Monsieur le président, monsieur le ministre, madame, messieurs les rapporteurs, chers collègues, vous ne serez pas surpris que mon propos porte très largement sur l’agroécologie. Cependant, je tiens en préambule à saluer la capacité d’écoute de M. le ministre et des membres de son cabinet, ainsi que celle des rapporteurs, même si, au final, le compte n’y est pas encore tout à fait à nos yeux !
M. Didier Guillaume, rapporteur. Mais si ! (Sourires.)
M. Joël Labbé. Ce projet de loi d’avenir pour l’agriculture, l’alimentation et la forêt traduit votre volonté affirmée, monsieur le ministre, « de faire de la France le leader européen de l’agroécologie ».
Il y a un an tout juste, vous avez réaffirmé cet objectif en introduction au colloque que j’organisais au Sénat sur l’agroécologie. Cette coïncidence de dates, je la vois comme un bon signe, celui d’une reconnaissance officielle de la nécessaire transition agroécologique de notre agriculture, traduite dans le projet de loi que nous allons examiner au cours des prochains jours.
J’évoquerai tout d’abord les points majeurs issus de ce colloque, car ils éclairent la position que nous, écologistes, défendrons ici et que je développerai dans le second temps de mon intervention.
L’agroécologie est à la fois une science, au croisement de l’agronomie et de l’écologie, un mouvement social et une pratique agricole. Elle ne se résume pas à un concept scientifique, et donc à une vision technique, voire techniciste, de l’agriculture.
Améliorer les techniques est une chose ; proposer un modèle de développement et répondre à des demandes sociales et sociétales – celles des agriculteurs, des consommateurs, des citoyens – en est une autre.
S’engager dans l’agroécologie, à titre individuel et collectif, suppose d’engager un certain nombre de ruptures.
Il s’agit de ruptures avec les modèles en place, avec nos schémas de pensée habituels : rupture dans le système alimentaire, pour aller vers une alimentation plus locale, moins standardisée, moins riche en produits animaux, respectant l’environnement et la santé ; rupture dans le système économique, pour assurer un revenu équitable aux agriculteurs en développant les filières courtes, en recherchant un ancrage territorial dans l’économie locale, sachant que, au niveau international, cette relocalisation de l’économie agricole suppose une souveraineté alimentaire effective pour chaque grande région du monde ; rupture dans les politiques publiques, l’agroécologie nécessitant une nouvelle gouvernance avec une reconnaissance de la multifonctionnalité de l’agriculture, ce qui implique que ces politiques publiques soient davantage territorialisées et mieux adaptées aux agro-écosystèmes locaux.
Ce n’est pas simple, car cela suppose une implication collective non seulement des agriculteurs, mais de l’ensemble de la société.
Si la responsabilité est collective, elle est donc bien sûr politique, car il s’agit de déverrouiller les systèmes.
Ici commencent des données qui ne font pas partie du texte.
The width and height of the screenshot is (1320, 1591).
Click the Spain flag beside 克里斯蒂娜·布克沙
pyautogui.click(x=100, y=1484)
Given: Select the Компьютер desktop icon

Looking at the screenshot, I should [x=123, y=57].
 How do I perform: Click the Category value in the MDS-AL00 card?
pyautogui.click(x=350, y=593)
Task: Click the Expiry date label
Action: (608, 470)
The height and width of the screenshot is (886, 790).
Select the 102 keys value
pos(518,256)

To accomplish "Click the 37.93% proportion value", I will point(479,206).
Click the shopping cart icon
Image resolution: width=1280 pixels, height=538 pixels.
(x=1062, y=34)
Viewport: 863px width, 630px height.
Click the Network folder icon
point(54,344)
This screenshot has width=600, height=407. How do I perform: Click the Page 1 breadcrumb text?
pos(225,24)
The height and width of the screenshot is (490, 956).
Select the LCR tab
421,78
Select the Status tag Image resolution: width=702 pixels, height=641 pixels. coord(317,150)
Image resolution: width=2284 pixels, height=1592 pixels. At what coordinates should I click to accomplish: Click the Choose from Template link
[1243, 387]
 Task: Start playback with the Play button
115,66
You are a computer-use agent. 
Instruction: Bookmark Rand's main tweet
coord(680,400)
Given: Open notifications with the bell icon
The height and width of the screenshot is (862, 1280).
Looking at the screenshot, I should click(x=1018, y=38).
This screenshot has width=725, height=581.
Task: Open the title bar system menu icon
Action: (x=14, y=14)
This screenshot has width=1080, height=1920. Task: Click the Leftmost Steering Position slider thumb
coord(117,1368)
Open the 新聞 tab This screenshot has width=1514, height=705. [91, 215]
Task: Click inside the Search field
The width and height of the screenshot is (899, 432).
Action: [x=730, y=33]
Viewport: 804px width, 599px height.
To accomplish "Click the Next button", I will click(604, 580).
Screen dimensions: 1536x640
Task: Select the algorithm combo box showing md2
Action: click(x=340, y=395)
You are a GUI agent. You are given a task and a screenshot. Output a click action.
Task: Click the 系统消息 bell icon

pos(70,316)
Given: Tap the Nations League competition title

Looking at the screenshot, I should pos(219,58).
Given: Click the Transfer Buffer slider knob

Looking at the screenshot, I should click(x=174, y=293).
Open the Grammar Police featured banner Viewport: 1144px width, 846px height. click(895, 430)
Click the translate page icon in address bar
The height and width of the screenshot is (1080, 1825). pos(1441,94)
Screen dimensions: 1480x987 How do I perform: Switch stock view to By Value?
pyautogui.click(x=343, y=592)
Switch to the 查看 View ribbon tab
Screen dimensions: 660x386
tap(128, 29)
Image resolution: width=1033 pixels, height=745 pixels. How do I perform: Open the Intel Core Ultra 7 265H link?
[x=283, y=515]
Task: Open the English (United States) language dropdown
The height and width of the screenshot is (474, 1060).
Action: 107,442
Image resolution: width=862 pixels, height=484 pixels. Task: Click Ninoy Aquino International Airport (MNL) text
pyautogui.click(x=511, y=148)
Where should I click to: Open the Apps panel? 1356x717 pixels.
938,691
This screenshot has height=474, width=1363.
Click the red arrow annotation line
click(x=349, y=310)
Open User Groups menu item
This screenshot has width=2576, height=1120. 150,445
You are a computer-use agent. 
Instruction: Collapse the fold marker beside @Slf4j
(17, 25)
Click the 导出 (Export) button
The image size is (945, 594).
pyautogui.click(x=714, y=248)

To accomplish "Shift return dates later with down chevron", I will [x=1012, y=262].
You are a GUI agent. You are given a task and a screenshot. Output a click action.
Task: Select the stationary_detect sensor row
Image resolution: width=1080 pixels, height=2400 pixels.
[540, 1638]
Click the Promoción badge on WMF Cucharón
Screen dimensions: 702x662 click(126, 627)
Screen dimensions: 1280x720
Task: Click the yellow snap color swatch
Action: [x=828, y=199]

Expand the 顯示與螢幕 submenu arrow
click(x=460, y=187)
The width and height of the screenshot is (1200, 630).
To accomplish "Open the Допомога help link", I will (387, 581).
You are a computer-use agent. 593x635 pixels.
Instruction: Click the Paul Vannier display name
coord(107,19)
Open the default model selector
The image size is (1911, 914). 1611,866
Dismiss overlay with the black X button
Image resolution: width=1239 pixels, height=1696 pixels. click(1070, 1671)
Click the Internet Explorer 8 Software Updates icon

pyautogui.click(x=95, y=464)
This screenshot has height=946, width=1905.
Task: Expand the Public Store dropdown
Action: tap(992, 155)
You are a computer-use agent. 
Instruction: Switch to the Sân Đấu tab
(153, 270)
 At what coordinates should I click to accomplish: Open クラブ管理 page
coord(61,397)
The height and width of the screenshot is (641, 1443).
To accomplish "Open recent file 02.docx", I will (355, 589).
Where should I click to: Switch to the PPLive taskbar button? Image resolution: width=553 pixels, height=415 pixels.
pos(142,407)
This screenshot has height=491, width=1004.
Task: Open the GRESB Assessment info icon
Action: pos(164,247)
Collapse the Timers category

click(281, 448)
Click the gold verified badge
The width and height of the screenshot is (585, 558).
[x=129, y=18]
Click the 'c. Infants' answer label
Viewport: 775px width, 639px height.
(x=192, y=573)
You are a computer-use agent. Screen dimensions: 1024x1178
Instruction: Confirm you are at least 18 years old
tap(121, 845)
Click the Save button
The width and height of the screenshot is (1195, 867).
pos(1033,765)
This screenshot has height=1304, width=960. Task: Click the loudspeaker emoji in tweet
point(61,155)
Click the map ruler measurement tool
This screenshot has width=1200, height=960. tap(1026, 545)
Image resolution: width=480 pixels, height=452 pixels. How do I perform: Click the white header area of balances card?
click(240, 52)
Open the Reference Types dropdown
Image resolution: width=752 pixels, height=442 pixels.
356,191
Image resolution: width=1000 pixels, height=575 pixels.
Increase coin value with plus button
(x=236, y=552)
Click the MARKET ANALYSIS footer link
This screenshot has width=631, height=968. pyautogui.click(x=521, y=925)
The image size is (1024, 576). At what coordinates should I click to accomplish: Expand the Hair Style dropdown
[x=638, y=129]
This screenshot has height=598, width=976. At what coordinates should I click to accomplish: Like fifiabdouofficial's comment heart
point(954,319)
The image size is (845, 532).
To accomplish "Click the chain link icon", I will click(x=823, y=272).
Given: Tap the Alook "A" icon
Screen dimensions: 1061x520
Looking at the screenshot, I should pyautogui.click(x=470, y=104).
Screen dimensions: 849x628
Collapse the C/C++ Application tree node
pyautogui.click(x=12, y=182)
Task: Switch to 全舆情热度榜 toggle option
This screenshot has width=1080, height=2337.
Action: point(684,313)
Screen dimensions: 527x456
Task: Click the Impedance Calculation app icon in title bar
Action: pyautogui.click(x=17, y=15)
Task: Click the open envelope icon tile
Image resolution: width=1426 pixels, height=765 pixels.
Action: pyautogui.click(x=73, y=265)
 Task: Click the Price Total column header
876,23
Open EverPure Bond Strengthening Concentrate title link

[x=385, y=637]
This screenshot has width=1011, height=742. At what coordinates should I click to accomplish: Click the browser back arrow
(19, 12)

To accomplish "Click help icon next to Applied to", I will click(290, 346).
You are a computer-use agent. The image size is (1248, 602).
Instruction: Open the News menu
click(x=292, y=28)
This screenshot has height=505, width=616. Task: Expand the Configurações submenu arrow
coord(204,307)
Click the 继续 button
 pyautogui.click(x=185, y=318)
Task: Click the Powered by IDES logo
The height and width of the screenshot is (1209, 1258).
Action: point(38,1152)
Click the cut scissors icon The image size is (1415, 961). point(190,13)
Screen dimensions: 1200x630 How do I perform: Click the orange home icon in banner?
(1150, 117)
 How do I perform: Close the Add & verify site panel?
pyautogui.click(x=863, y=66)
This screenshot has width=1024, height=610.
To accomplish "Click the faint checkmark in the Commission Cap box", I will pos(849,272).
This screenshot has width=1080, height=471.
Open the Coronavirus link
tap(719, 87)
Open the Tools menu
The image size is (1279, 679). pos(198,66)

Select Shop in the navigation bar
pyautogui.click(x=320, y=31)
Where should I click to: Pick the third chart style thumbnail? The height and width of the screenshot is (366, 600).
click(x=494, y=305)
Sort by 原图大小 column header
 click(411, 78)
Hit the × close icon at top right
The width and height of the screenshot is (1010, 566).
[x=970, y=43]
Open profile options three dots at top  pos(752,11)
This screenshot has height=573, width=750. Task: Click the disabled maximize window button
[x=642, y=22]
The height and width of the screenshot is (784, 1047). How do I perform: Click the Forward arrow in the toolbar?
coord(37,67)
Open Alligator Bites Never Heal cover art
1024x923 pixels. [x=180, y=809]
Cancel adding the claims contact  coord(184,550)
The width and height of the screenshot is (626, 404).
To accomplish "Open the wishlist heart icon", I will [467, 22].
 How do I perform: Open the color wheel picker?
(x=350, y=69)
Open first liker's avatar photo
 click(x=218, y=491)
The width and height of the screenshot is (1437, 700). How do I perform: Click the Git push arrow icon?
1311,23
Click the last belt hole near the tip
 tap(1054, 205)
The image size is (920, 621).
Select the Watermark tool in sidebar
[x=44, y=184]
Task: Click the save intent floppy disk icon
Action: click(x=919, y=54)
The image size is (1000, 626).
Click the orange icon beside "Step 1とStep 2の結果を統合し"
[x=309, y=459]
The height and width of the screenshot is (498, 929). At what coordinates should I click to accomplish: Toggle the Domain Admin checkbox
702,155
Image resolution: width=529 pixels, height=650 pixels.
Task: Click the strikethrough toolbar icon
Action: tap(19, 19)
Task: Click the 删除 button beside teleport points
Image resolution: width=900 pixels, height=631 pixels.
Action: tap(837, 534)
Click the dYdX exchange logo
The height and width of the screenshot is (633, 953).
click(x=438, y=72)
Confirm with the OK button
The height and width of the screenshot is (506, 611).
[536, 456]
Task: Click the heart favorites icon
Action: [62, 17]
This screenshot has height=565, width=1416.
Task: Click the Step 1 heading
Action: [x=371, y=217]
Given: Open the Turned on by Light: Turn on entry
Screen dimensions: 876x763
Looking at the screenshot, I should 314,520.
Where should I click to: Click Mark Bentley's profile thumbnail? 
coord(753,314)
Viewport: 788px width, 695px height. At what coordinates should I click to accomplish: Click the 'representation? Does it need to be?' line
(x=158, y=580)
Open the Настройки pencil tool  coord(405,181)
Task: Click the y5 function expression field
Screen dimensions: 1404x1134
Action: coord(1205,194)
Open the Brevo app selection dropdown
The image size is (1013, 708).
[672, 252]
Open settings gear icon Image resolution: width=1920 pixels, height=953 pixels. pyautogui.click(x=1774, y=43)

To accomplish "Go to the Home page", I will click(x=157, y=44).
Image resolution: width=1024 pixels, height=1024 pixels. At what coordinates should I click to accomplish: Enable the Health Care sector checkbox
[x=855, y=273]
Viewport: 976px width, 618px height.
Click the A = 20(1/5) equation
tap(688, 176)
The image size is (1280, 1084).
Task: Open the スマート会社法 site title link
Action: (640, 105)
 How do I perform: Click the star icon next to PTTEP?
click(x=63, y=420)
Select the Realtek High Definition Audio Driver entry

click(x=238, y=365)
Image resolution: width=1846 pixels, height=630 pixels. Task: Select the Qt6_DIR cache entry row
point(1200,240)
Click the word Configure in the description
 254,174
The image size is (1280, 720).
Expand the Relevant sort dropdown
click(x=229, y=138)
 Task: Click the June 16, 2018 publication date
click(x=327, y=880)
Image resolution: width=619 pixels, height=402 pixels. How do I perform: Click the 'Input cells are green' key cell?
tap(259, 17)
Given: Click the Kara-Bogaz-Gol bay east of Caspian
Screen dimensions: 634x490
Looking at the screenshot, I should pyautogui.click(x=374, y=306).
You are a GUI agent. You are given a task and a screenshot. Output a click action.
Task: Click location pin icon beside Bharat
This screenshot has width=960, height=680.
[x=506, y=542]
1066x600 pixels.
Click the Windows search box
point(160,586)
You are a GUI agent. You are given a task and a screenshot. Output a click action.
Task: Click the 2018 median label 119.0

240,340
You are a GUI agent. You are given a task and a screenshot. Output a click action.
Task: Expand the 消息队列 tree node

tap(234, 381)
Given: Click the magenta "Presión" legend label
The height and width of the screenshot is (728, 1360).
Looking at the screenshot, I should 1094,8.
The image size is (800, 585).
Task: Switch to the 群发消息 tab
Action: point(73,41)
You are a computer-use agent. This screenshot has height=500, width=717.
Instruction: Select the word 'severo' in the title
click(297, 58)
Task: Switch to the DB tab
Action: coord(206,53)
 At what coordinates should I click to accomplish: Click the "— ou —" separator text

Les politiques que nous sommes doivent retrouver leur véritable place, exercer leur pleine responsabilité et imposer leurs vues face aux intérêts des lobbies de l’agrochimie, de l’agro-industrie, de l’agro-business.
Ce n’est pas simple, mais il est urgent d’agir si nous voulons répondre à la désespérance sociale qui gagne le monde rural, ainsi qu’au décrochage des territoires périphériques par rapport aux métropoles.
Élu breton, je citerai l’exemple du modèle agricole et agroalimentaire de ma région, un modèle qui a atteint, et même dépassé, ses limites. Les conséquences du manque d’anticipation des dirigeants des grands groupes agro-industriels, mais aussi des élus et de l’État, nous les vivons au jour le jour en Bretagne.
Poursuivre selon les mêmes logiques, ce serait enterrer définitivement toute évolution vers une économie territoriale qui ne soit ni prédatrice ni destructrice, mais bien créatrice de valeur ajoutée, d’emploi et de qualité de vie.
Aussi, ce ne sont pas la multiplication des dérogations, comme le relèvement du seuil d’autorisation des élevages industriels de porcs, le renflouement financier permanent d’un modèle à bout de souffle sans contreparties – à l’exemple du pacte d’avenir pour la Bretagne – ou les fausses bonnes idées à vision « court-termiste »,comme le développement massif de projets de méthanisation pour traiter les effluents d’élevage, qui nous permettront de reconquérir cette économie territoriale et de répondre à la demande légitime de « vivre, travailler et décider au pays », slogan que l’on a beaucoup entendu chez nous ces derniers temps.
Le modèle actuel met aussi en avant la prétendue vocation agro-exportatrice de la France, et ce sur fond de solidarité alimentaire internationale.
Cette vocation agro-exportatrice est fondée sur l’exportation de produits bas de gamme pour lesquels nous ne pourrons pas rester compétitifs. De plus, elle déstructure les agricultures de pays tiers. L’exemple du poulet breton destiné à l’exportation est édifiant, quand on sait que plus de 40 % de la viande de poulet consommée en France est importée, notamment du Brésil ! C’est grandiose !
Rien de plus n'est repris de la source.